Weniger Direktinvestitionen nach Deutschland seit 2022

Die Autoren gehen im aktuellen Bericht auch der Frage nach, ob verminderte Zuflüsse ausländischer Direktinvestitionen in Deutschland ein Indiz für eine nachlassende internationale Wettbewerbsfähigkeit des Wirtschaftsstandorts Deutschlands sein könnten.

Seit Ende 2019 erhöhten ausländische Anleger ihr Beteiligungskapital in Deutschland bis Juni 2024 um 163 Milliarden Euro, schreiben sie. Dabei handelte es sich mehrheitlich um Investitionen aus Ländern außerhalb des Euroraums. Wichtigstes Herkunftsland waren die USA mit 56 Milliarden Euro, gefolgt von den Niederlanden mit 35 Milliarden Euro und dem Vereinigten Königreich mit 17 Milliarden Euro.

Laut des Berichts haben die Direktinvestitionszuflüsse nach Deutschland seit 2022 deutlich nachgelassen. Zusätzliches Beteiligungskapital aus anderen Ländern des Euroraums wurde seit Ende 2021 per saldo kaum noch bereitgestellt, heißt es. Auch die Zuflüsse aus Drittländern sind noch positiv, haben sich aber im Vergleich zu den Jahren zwischen Ende 2019 und Ende 2021 merklich abgeflacht.

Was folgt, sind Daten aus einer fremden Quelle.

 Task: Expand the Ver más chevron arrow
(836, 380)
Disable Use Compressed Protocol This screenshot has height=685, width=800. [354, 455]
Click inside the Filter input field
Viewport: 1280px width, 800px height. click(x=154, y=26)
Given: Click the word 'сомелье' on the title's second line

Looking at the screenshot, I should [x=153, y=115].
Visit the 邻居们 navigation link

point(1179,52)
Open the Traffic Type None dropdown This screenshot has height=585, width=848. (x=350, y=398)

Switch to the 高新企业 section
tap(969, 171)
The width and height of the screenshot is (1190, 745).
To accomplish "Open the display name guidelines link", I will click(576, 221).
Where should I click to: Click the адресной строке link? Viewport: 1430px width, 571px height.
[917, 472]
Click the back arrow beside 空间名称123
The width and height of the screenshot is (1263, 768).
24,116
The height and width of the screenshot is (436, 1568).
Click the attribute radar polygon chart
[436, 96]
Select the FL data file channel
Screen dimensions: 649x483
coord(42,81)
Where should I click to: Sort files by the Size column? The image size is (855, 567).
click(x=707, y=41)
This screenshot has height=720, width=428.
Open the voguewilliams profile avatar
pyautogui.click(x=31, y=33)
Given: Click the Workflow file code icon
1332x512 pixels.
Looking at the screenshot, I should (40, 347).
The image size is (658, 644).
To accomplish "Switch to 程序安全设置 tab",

Investierten ausländische Unternehmen in den Jahren 2020 und 2021 zusammen knapp über 100 Milliarden Euro Beteiligungskapital in Deutschland, flossen Deutschland anschließend bis Mitte 2024 nur noch 62 Milliarden Euro an Beteiligungskapital zu.

Tatsächlich lässt sich 2022 ein statistisch signifikanter Strukturbruch feststellen, der zu einem deutlich niedrigeren Aufkommen von Direktinvestitionen in Deutschland führte, schreiben die Fachleute. Zudem haben Mittelzuflüsse aus dem Vereinigten Königreich nach dem Brexit merklich an Bedeutung verloren.

Frankreich und Spanien bei Direktinvestitionen im Vorteil

Im Vergleich mit anderen Industrienationen stellten die Fachleute fest, dass Frankreich und Spanien bei ausländischen Direktinvestoren zuletzt erfolgreicher waren. Ein Grund für die verminderten Direktinvestitionszuflüsse seit 2022 nach Deutschland könnten die hohen Energiepreise hierzulande sein. Laut den Fachleuten müssen Deutschland und Europa im intensiven Standortwettbewerb um ausländische Investitionen beweisen, dass sie international weiterhin wettbewerbsfähig sind und in der Lage sind, ausländisches Kapital anzuziehen.